The point of course is that every turning of the screw of cruel collective punishment dialectically creates a new space for new kinds of resistance, of which suicide bombing is simply not a part, any more than Arafat’s personal style of defiance (all too reminiscent of what he said 20 and 30 years ago in Amman and Beirut and Tunis) is new. It isn’t new and it isn’t up to what is now being done by opponents of Israel’s military occupation in both Palestine and Israel. Why not make a specific point of singling out Israeli groups who have opposed house demolitions, or apartheid, or assassinations, or any of the lawless displays of Israeli macho bullying? There is no way that the occupation is going to be defeated unless Palestinian and Israeli efforts work together to end the occupation, in specific and concrete ways. And that, therefore, means that Palestinian groups (with or without the PA’s guidance) have to take initiatives that they have been shy of taking (because of understandable fears of normalisation), initiatives that actively solicit and involve Israeli resistance as well as European, Arab and American resistance. In other words, with the disappearance of Oslo, Palestinian civil society has been released from that fraudulent peace process’s strictures, and this new empowerment means going beyond such traditional interlocutors as the now completely discredited Labour Party and its hangers-on, in the direction of more courageous, innovative anti-occupation drives. If the PA wants to keep calling on Israel to return to the negotiating table, that’s fine, of course, if any Israelis can be found to sit there with the PA. But that doesn’t mean that Palestinian NGOs have to repeat the same chorus, or that they have to keep worrying about normalisation, which was all about normalisation with the Israeli state, not progressive currents and groups in its civil society that actively support real Palestinian self-determination and the end of occupation, of settlements, of collective punishment.
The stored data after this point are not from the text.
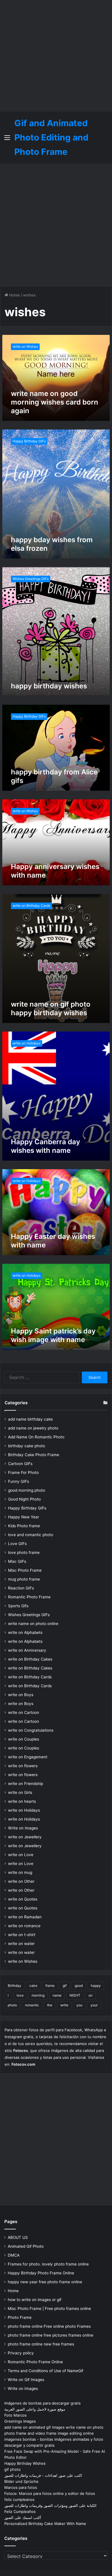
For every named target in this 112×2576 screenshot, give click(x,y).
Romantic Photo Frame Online (35, 2362)
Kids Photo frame (24, 1526)
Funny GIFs (18, 1481)
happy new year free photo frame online (45, 2282)
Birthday (14, 1985)
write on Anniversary (27, 1650)
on (90, 1995)
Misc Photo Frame (25, 1570)
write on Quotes (22, 1899)
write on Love (20, 1854)
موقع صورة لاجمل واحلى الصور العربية (34, 2409)
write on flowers (23, 1765)
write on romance (24, 1925)
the (49, 2005)
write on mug (20, 1872)
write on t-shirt (21, 1934)
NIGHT (74, 1995)
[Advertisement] (56, 56)
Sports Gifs (18, 1606)
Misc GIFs (17, 1561)
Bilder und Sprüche (21, 2481)
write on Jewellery (25, 1837)
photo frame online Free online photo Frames (49, 2326)
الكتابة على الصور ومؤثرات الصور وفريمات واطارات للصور (50, 2505)
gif (65, 1985)
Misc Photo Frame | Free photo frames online (49, 2308)
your (94, 2005)
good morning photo (26, 1490)
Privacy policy (21, 2353)
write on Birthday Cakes (30, 1659)
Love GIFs (17, 1543)
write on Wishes (22, 1961)
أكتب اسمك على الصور (22, 2517)
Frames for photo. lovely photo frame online (48, 2264)
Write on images (23, 1828)
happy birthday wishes (49, 686)
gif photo (12, 2469)
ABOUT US (18, 2237)
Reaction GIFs (21, 1588)
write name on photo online (33, 1623)
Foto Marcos (15, 2415)
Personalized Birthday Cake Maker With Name (45, 2523)
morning (38, 1995)
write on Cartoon (23, 1712)
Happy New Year (23, 1517)
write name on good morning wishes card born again (54, 402)
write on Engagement (27, 1757)
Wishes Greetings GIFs (29, 1614)
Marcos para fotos (20, 2487)
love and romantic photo (30, 1534)
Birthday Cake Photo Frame (33, 1454)
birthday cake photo (26, 1446)
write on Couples (23, 1739)
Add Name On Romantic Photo (36, 1437)
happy (96, 1985)
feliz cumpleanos (19, 2499)
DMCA (14, 2255)
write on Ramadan (25, 1917)
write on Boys (20, 1694)
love (20, 1995)
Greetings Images (20, 2421)
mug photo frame (24, 1579)
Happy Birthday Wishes (25, 2463)
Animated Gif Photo (26, 2246)
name (57, 1995)
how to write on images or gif (34, 2299)
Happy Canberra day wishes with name (45, 1146)
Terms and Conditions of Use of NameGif (45, 2370)
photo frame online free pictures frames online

Yes, the screw turns, but it not only brings more Israeli repression, it also dialectically reveals new opportunities for Palestinian ingenuity and creativity. There are already considerable signs of progress (noted in my last column) in Palestinian civil society: an intensified focus on them is required, especially as fissures in Israeli society disclose a frightened, closed-off and horrifyingly insecure populace badly in need of awakening. It always falls to the victim, not the oppressor, to show new paths for resistance, and the signs are that Palestinian civil society is beginning to take the initiative. This is an excellent omen in a time of despondency and instinctual retrogression.